● WHAT TO DO
The answer should contain only the lines from the beginning of the entries through the line that holds "Cancerforum (40, 54)", given again exactly, with no pictures.

:: AVAILABLE RECORDS ::

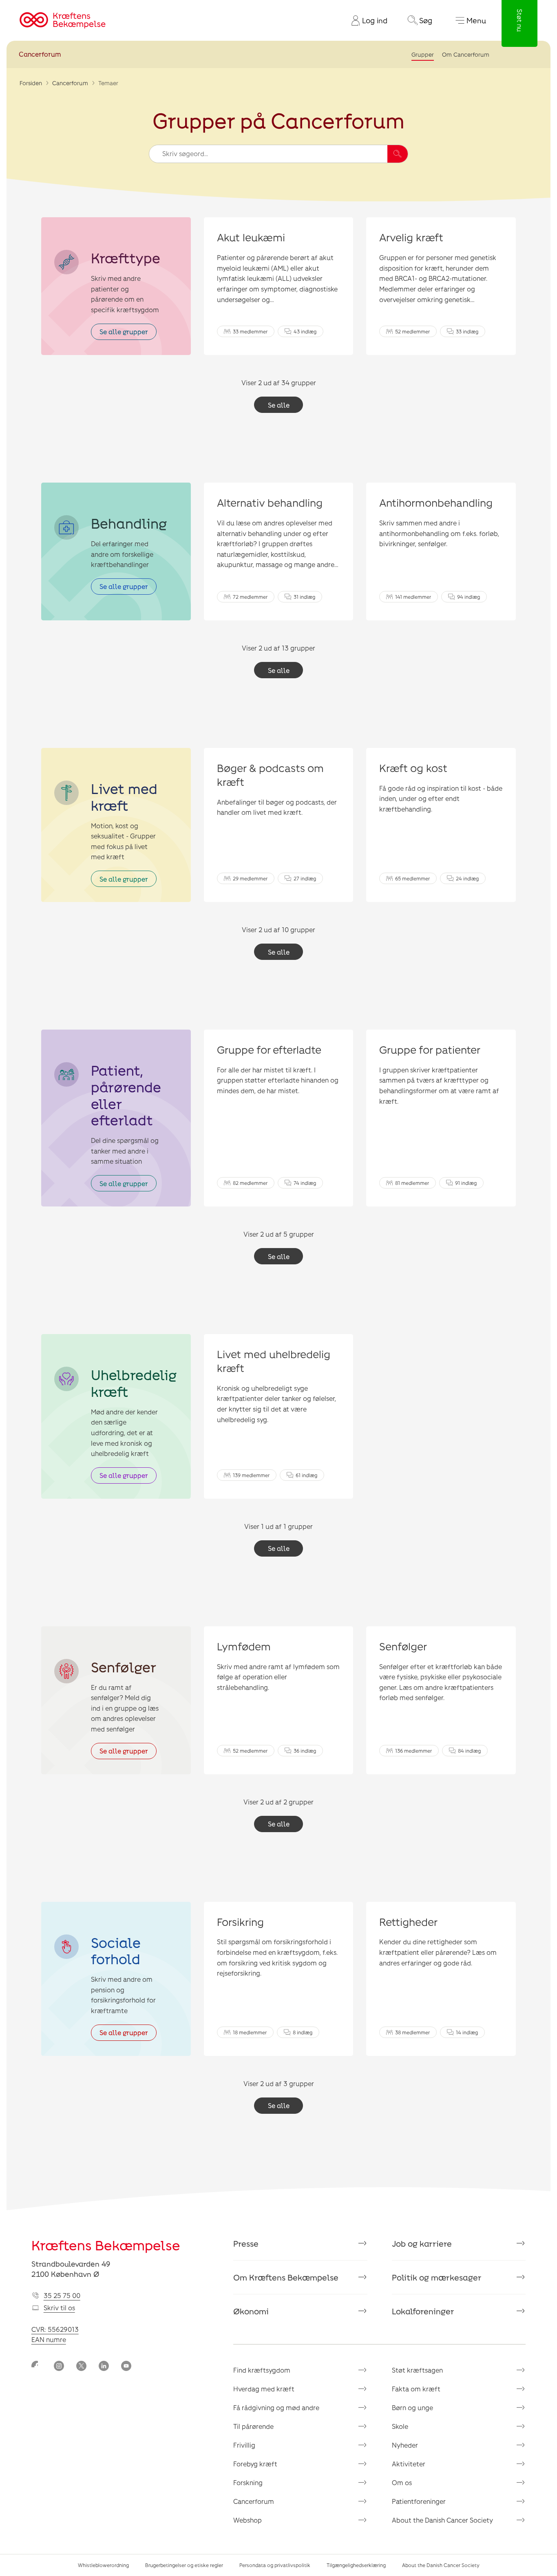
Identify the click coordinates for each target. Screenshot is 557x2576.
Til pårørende (253, 2426)
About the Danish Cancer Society (442, 2520)
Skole (400, 2426)
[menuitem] (366, 20)
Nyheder (405, 2445)
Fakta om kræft (416, 2389)
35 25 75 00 (62, 2295)
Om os (402, 2482)
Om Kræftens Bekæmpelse (285, 2277)
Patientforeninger (419, 2501)
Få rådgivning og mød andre (276, 2407)
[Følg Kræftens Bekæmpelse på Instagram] (59, 2367)
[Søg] (397, 153)
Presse (246, 2243)
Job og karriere (422, 2243)
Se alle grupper (123, 331)
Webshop (247, 2520)
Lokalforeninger (423, 2311)
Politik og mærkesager (437, 2277)
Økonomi (251, 2311)
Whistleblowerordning (103, 2565)
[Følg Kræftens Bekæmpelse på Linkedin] (104, 2367)
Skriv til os (59, 2307)
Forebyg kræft (255, 2464)
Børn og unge (412, 2407)
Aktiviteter (408, 2464)
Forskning (248, 2482)
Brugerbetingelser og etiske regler (184, 2565)
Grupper (422, 54)
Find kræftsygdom (261, 2370)
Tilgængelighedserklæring (356, 2565)
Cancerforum (40, 54)
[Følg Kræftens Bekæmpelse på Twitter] (81, 2367)
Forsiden (31, 82)
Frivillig (244, 2445)
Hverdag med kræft (263, 2389)
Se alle (279, 405)
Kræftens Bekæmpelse (105, 2245)
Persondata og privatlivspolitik (274, 2565)
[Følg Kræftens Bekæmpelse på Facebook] (36, 2367)
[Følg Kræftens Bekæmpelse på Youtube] (126, 2367)
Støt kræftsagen (417, 2370)
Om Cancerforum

:::

● RESPONSE BOX
Identify the click coordinates for each target. Screenshot is 557x2576.
Til pårørende (253, 2426)
About the Danish Cancer Society (442, 2520)
Skole (400, 2426)
[menuitem] (366, 20)
Nyheder (405, 2445)
Fakta om kræft (416, 2389)
35 25 75 00 (62, 2295)
Om os (402, 2482)
Om Kræftens Bekæmpelse (285, 2277)
Patientforeninger (419, 2501)
Få rådgivning og mød andre (276, 2407)
[Følg Kræftens Bekæmpelse på Instagram] (59, 2367)
[Søg] (397, 153)
Presse (246, 2243)
Job og karriere (422, 2243)
Se alle grupper (123, 331)
Webshop (247, 2520)
Lokalforeninger (423, 2311)
Politik og mærkesager (437, 2277)
Økonomi (251, 2311)
Whistleblowerordning (103, 2565)
[Følg Kræftens Bekæmpelse på Linkedin] (104, 2367)
Skriv til os (59, 2307)
Forebyg kræft (255, 2464)
Børn og unge (412, 2407)
Aktiviteter (408, 2464)
Forskning (248, 2482)
Brugerbetingelser og etiske regler (184, 2565)
Grupper (422, 54)
Find kræftsygdom (261, 2370)
Tilgængelighedserklæring (356, 2565)
Cancerforum (40, 54)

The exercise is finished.